O documento encaminhado ao órgão público solicita informações detalhadas sobre a existência de um plano estadual específico de preparação e resposta ao fenômeno, além de estratégias voltadas à prevenção e combate a queimadas, garantia de segurança hídrica, apoio a municípios em situação de escassez e proteção de comunidades vulneráveis.
Conforme a solicitação, a iniciativa tem como base informações divulgadas por órgãos oficiais do governo federal, como o Instituto Nacional de Meteorologia (Inmet), o Instituto Nacional de Pesquisas Espaciais (Inpe) e o Centro Nacional de Monitoramento e Alertas de Desastres Naturais (Cemaden), que apontam probabilidade superior a 90% de permanência do fenômeno, com possibilidade de evolução para um evento de forte intensidade.
O primeiro Boletim do Painel El Niño 2026-2027 aponta que a região centro-norte do Brasil, onde está localizado o Tocantins, deve enfrentar chuvas abaixo da média, aumento das temperaturas, maior frequência de ondas de calor, além de agravamento da seca e elevação do risco de queimadas e incêndios florestais.

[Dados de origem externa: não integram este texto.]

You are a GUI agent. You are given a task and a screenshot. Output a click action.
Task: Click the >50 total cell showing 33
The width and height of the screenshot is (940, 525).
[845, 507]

Para Eduardo Azevedo, o cenário exige ação antecipada por parte do poder público. “Os dados apresentados pelos órgãos oficiais são consistentes e indicam um cenário de risco elevado. É fundamental que o Estado esteja preparado para agir antes que os impactos se agravem, protegendo a população e os recursos naturais”, disse.
No documento, entre os grupos citados como prioritários estão povos indígenas, comunidades quilombolas, ribeirinhas, pescadores artesanais, agricultores familiares e pessoas em situação de vulnerabilidade social. Também são mencionadas a necessidade de ações voltadas à saúde pública, especialmente diante do aumento de doenças respiratórias e dos efeitos das ondas de calor.
“O princípio da prevenção deve orientar a atuação do poder público. Não podemos esperar que a crise se instale para agir. É preciso planejamento, integração entre os órgãos e transparência nas ações”, disse o co-vereador.
A solicitação também inclui questionamentos sobre a articulação entre Estado e municípios, campanhas educativas, sistemas de alerta antecipado e a previsão de recursos orçamentários destinados às ações preventivas e de resposta.
Eduardo Azevedo disse que o Tocantins já enfrenta histórico recente de estiagens severas, incêndios florestais e dificuldades no abastecimento de água, o que amplia a necessidade de medidas antecipadas. “Nosso objetivo é garantir que haja acompanhamento, planejamento e respostas efetivas para reduzir danos, especialmente para as populações mais vulneráveis”, frisou.
O co-vereador ainda pede que o Ministério Público acompanhe a atuação do Estado quanto à execução e transparência das medidas, podendo adotar providências extrajudiciais ou judiciais, caso necessário, para assegurar a proteção ambiental e social diante dos impactos previstos.